TASK TO COMPLETE.
Leave the pictures out, and repeat exactly every line from the one with "Click the checkmark" through the end of the data below.

▬▬▬

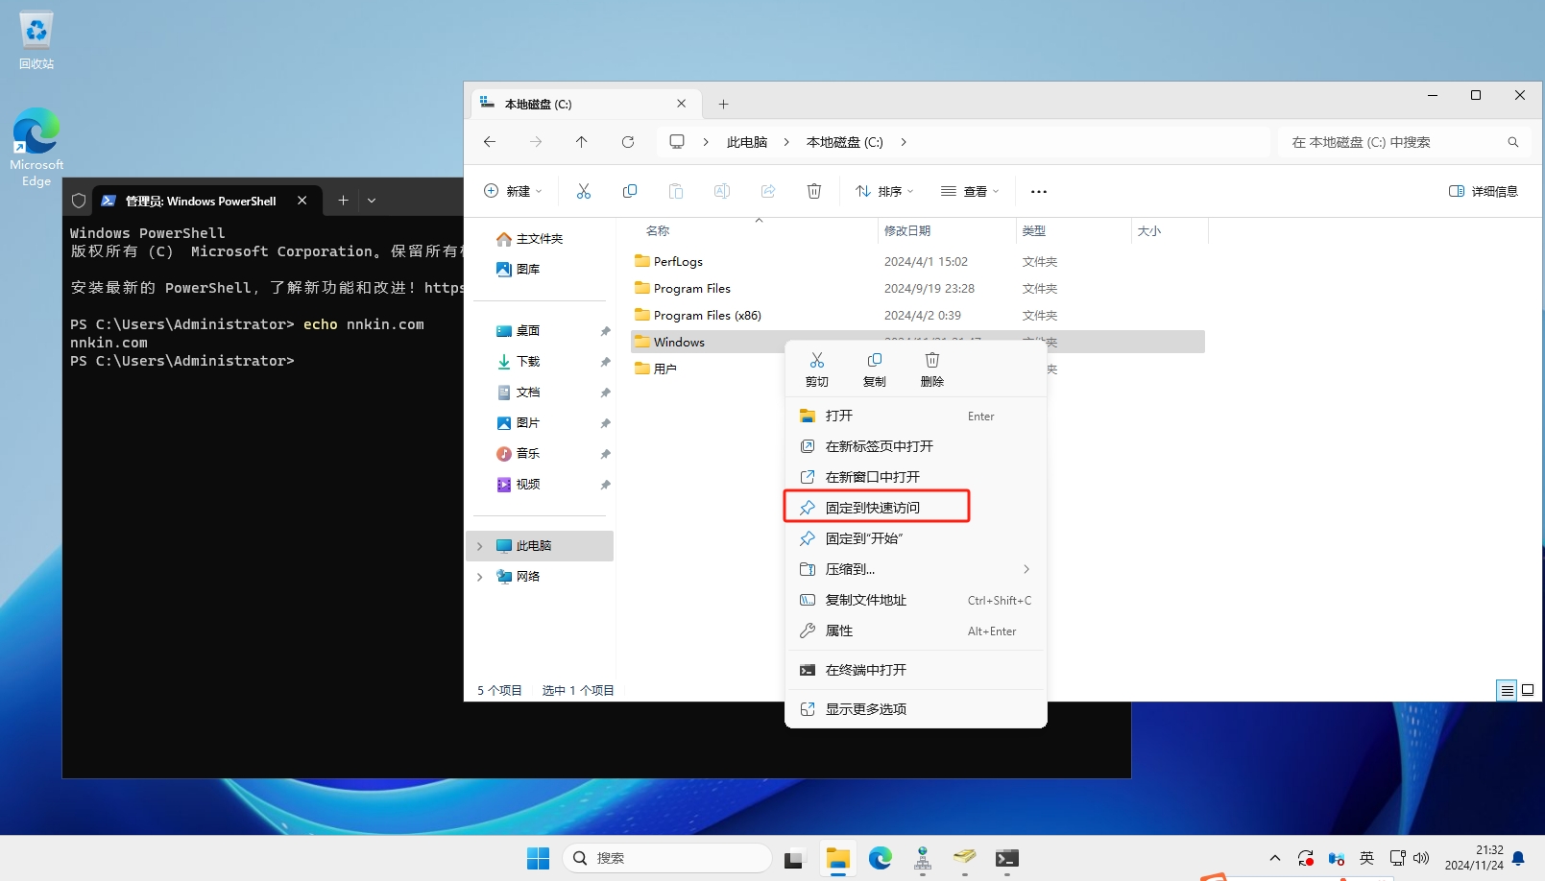
Task: Open Microsoft Edge from the taskbar
Action: coord(881,858)
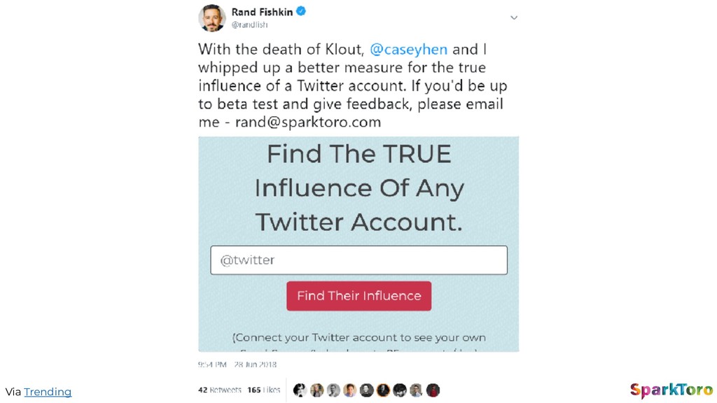This screenshot has width=717, height=403.
Task: Click the SparkToro rainbow logo
Action: 671,390

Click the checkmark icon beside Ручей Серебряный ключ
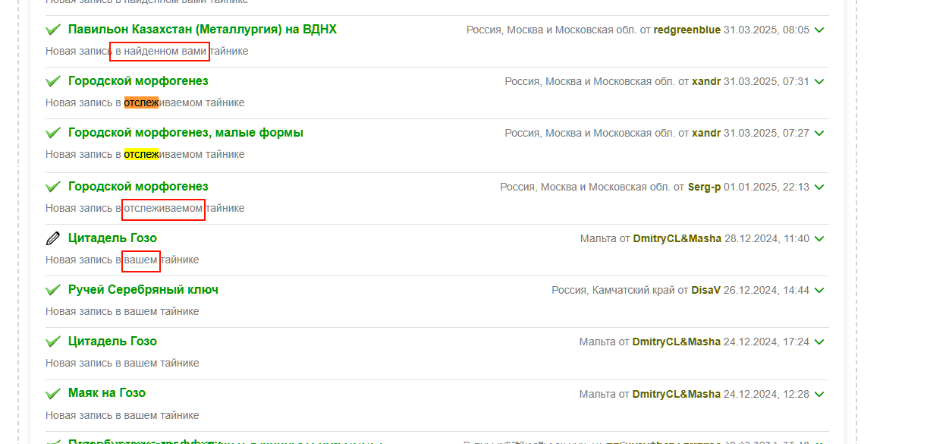[x=52, y=290]
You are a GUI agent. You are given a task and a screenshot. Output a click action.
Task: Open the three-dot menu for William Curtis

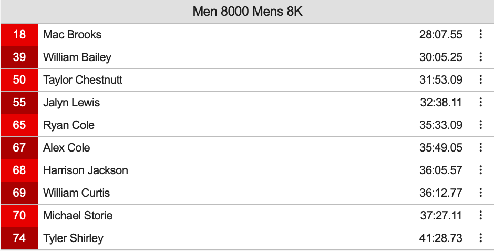pyautogui.click(x=480, y=193)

▬▬▬

RESPONSE FOR THIS EXERCISE.
Click the checkmark icon beside Ручей Серебряный ключ
[x=52, y=290]
You are a GUI agent. You are given a task and a screenshot. Output a click action.
Task: Open the three-dot menu for William Curtis

pyautogui.click(x=480, y=193)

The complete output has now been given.